If an outage prevents users from logging in to the Workspace after navigating to the Workspace URL, the window appears after a specified timeout interval. By default, the window appears 30 seconds after the user navigates to the Workspace URL. You can set this value to 15, 30, 45 or 60 seconds. You can also disable the login timeout. If the login timeout is disabled, the window prompting users to work offline appears as soon as the user navigates to the Workspace URL.

To configure the login timeout setting, click the extension icon in the browser on the user device. Use the window appears to enable or disable login timeout and set the timeout duration:

Browser extension config window

If the browser has been redirected to a third-party identity provider authentication site but an outage prevents the user from logging in, the user can type the Workspace URL into the browser. Returning to the Workspace URL causes the window prompting users to work offline to appear. In this case, the user does not have to wait through the login timeout interval for the window to appears.

Users can also access apps and desktops available during an outage this way:

  1. Click the extension icon in the browser.

  2. In the window that appears, click the button under Work Offline. This button says Go to and then the name of your Workspace store.

  3. In the window that appears, click Use Workspace Offline.

During some outages, the window prompting users to work offline appears automatically when the extension detects server issues.

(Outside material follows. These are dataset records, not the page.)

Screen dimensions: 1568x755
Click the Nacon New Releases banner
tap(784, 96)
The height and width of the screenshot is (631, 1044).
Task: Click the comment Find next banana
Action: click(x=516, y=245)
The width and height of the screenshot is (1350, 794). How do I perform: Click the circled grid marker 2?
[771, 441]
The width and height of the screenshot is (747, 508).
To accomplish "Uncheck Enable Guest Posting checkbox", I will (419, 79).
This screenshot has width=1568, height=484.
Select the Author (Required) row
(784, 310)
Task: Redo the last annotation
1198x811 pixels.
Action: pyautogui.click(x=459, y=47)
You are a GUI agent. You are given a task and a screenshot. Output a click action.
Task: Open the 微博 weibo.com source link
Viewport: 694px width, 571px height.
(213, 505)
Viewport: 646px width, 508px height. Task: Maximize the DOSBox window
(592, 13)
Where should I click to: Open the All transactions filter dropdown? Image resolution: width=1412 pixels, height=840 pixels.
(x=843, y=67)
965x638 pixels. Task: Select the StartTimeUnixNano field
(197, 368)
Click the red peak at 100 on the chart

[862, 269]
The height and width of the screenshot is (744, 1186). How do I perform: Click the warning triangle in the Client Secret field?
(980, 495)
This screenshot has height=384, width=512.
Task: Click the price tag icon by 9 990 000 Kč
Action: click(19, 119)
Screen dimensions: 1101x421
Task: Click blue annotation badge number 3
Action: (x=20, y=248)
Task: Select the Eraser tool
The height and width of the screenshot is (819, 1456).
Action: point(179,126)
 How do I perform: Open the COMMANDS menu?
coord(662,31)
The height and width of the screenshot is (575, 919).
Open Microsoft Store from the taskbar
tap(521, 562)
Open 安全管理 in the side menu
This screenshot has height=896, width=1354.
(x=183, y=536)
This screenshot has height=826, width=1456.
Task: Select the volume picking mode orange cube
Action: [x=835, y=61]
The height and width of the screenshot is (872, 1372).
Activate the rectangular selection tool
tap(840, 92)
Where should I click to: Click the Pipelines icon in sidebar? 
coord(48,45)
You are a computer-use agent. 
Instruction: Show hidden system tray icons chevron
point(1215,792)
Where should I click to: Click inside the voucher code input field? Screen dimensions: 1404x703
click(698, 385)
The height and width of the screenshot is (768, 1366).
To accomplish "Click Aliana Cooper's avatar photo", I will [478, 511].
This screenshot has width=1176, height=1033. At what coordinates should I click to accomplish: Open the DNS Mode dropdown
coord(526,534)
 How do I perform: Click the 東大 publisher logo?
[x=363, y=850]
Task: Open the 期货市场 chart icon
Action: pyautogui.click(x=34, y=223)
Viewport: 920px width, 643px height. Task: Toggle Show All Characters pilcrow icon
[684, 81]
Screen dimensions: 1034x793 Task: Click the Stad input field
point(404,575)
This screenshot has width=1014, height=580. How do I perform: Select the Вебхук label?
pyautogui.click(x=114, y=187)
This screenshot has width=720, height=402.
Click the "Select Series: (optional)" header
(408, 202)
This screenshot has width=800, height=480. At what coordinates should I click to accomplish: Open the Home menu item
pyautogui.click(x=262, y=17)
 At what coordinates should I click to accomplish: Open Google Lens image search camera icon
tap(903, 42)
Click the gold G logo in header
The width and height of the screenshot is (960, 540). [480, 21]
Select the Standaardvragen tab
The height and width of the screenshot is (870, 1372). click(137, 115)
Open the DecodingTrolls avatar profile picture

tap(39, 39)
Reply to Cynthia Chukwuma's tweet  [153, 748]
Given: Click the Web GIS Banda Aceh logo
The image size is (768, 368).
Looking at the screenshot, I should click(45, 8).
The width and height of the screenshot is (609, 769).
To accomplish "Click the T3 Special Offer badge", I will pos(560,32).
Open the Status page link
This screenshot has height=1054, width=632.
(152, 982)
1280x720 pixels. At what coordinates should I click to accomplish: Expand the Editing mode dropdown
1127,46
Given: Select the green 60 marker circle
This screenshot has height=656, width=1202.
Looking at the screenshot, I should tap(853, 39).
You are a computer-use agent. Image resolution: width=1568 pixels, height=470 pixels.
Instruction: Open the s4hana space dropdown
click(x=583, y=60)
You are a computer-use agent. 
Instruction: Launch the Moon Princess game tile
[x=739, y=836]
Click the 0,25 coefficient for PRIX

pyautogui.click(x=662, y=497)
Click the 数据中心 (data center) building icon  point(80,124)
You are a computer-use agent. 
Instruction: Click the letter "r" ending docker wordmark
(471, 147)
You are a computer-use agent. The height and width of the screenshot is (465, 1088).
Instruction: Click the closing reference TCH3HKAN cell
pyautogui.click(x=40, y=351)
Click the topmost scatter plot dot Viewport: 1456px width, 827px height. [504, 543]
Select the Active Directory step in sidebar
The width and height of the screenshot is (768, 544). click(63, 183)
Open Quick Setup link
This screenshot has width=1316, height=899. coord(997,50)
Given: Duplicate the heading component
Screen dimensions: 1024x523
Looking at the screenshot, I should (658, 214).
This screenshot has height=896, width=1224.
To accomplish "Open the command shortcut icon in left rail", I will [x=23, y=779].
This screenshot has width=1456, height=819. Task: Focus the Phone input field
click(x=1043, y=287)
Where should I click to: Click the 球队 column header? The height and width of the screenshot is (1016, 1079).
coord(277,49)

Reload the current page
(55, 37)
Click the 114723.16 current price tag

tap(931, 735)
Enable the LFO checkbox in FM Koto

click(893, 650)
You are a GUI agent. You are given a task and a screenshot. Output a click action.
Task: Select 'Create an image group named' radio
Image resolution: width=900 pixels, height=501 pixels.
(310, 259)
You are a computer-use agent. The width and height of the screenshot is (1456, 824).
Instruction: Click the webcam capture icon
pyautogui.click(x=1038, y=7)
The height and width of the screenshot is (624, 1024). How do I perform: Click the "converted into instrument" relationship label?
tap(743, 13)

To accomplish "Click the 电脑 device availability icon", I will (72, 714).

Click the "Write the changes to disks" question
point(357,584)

The user does not have to take any action or wait through the login timeout interval.

Browser limitations

Unless the user enables the extension to work in incognito mode, service continuity is not supported in incognito mode.

Troubleshooting for browser users

Ensure that the extension icon in the browser appears green.

To download logs, click the extension icon in the browser. Then click Download Logs.

In the Advanced menu of the Citrix Workspace browser app account settings, ensure the current method for app and desktop launch preference is set to Use Citix Workspace App. If this option is set to Use Web Browser, service continuity is not supported in the browser.